The story notes who created the idea and who the character was based on.
“Pretty soon, we got the idea for a cartoon character,” [Tom] Turpin recalls. “Another student was a good artist. John [Mumford] was her model for Bug Scout.”
But in the, let’s say, 400 word article the cartoonist is never identified, singled out only as “artist” and “her.”
It’s not like Turpin didn’t know who the artist was – from his 2007 Outreach in Entomology item:
In 1978 Tom Turpin created The “Bug Scout” cartoon, which was drawn by Natalie Brown. The cartoon featured an entomologist in pith helmet and short pants sporting a collecting net. The cartoon ran for several years as a regular feature in Prairie Farmer magazine and was used to teach readers about pest management concepts.
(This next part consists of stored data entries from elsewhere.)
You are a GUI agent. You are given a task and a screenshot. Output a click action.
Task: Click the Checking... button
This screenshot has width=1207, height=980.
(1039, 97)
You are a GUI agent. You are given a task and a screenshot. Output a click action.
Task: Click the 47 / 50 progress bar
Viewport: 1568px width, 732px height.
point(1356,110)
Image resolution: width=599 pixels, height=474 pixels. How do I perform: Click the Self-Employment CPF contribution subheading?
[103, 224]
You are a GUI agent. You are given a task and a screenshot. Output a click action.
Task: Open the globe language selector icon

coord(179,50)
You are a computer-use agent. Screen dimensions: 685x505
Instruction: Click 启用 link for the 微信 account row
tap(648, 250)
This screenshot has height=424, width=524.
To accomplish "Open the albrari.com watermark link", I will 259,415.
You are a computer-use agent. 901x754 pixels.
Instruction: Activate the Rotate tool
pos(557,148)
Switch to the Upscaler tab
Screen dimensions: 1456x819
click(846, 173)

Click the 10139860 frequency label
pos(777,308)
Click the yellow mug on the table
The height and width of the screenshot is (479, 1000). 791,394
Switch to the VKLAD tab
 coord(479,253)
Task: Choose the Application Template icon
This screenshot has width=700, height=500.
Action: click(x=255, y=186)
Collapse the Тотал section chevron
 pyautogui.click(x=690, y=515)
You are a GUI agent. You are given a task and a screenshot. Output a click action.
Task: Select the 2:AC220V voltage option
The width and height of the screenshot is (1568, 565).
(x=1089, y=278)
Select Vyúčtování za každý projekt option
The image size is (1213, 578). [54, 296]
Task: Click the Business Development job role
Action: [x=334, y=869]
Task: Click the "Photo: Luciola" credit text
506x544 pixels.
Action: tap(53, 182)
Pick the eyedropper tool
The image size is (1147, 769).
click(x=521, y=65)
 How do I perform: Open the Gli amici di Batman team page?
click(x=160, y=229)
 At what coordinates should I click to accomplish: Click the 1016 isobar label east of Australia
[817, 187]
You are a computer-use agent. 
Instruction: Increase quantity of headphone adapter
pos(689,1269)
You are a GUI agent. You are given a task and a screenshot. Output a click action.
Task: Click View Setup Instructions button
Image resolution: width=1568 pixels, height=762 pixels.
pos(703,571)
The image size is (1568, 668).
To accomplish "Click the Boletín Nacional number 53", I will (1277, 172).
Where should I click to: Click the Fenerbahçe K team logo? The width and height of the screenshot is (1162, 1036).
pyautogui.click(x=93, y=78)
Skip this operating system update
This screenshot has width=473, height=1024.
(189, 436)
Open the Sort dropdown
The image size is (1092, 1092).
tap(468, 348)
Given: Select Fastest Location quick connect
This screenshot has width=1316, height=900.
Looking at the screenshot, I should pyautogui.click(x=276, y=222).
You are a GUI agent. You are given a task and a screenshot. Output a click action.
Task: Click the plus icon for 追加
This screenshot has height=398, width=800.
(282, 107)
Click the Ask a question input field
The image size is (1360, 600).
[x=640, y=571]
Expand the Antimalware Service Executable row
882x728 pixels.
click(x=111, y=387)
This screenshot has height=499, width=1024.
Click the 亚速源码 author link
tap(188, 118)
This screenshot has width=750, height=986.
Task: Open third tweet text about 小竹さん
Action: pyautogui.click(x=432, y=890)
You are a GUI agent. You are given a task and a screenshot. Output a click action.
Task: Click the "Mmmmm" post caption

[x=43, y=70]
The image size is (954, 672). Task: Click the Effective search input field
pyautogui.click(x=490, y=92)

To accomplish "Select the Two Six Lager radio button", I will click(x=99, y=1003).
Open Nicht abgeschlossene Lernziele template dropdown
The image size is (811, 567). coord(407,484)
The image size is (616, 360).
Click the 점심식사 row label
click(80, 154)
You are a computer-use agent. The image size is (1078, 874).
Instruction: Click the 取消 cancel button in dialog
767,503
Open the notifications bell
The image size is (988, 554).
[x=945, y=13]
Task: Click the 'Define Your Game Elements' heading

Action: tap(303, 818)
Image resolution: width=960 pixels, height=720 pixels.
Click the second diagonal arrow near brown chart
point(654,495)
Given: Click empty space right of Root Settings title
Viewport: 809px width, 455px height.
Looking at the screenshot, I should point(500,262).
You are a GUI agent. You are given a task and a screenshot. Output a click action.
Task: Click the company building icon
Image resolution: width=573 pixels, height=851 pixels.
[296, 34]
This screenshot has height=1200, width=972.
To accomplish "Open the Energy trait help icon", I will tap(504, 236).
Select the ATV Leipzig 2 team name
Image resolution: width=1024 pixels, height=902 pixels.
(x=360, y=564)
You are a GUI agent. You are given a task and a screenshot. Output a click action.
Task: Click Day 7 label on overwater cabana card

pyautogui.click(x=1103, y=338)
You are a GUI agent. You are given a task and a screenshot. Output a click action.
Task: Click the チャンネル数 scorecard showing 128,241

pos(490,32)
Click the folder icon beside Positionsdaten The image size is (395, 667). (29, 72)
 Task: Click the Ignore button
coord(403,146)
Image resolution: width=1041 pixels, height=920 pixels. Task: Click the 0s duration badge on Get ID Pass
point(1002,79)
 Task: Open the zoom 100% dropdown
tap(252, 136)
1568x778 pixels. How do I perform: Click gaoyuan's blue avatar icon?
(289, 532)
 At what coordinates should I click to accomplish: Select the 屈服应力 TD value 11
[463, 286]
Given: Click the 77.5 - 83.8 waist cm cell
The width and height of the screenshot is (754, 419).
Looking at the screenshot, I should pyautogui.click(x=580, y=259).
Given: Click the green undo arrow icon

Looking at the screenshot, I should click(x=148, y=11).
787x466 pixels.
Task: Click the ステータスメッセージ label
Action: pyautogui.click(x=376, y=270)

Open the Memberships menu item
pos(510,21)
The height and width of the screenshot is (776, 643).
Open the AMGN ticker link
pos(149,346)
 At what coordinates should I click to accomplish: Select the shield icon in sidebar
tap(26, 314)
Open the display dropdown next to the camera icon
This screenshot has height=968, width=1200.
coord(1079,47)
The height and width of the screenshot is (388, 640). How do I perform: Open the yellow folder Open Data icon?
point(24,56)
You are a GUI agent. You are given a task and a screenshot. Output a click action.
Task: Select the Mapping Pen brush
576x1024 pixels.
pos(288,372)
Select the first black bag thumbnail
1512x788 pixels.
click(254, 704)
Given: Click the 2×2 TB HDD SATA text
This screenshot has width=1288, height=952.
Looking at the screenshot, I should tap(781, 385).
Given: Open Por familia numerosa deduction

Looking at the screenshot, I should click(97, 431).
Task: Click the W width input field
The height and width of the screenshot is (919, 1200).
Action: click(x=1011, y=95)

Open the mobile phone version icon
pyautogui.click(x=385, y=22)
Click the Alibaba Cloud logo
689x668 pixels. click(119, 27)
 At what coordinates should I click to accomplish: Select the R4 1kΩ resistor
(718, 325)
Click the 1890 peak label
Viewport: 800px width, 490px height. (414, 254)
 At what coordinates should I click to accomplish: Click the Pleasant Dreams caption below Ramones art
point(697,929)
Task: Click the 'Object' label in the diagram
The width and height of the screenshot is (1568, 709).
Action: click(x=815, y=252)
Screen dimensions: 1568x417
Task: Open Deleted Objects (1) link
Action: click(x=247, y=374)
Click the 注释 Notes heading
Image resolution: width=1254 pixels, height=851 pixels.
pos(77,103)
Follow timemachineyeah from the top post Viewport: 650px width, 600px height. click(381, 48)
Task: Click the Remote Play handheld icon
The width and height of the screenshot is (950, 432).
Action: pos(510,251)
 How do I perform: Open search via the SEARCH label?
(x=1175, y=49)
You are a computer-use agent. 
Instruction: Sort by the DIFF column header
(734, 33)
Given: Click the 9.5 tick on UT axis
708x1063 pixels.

All I can find about cartoonist Natalie Brown, who very well may have switched professions and may have married and changed her name, comes from Mission Entomology : a History of the Department of Entomology at Purdue University, 1884-1991 (via Google Books):
BUG SCOUT Cartoon Inspired by the success of cartoons in other educational areas, Turpin conceived the idea of a cartoon that would increase pest management awareness . Under his guidance, Natalie Brown, an entomology student and gifted artist, developed the cartoon featuring “Bug Scout,” a pest management specialist. Natalie used John Mumford, also a student in the department at the time as the model for this character. The cartoon was introduced in conjunction with a short column called ” Pest Management Tips ” in Indiana Prairie Farmer in July 1978. The cartoon met with great success and became a regular feature in the magazine.
Anyway Natalie got her name here, if not in the Indiana Prairie Farmer article.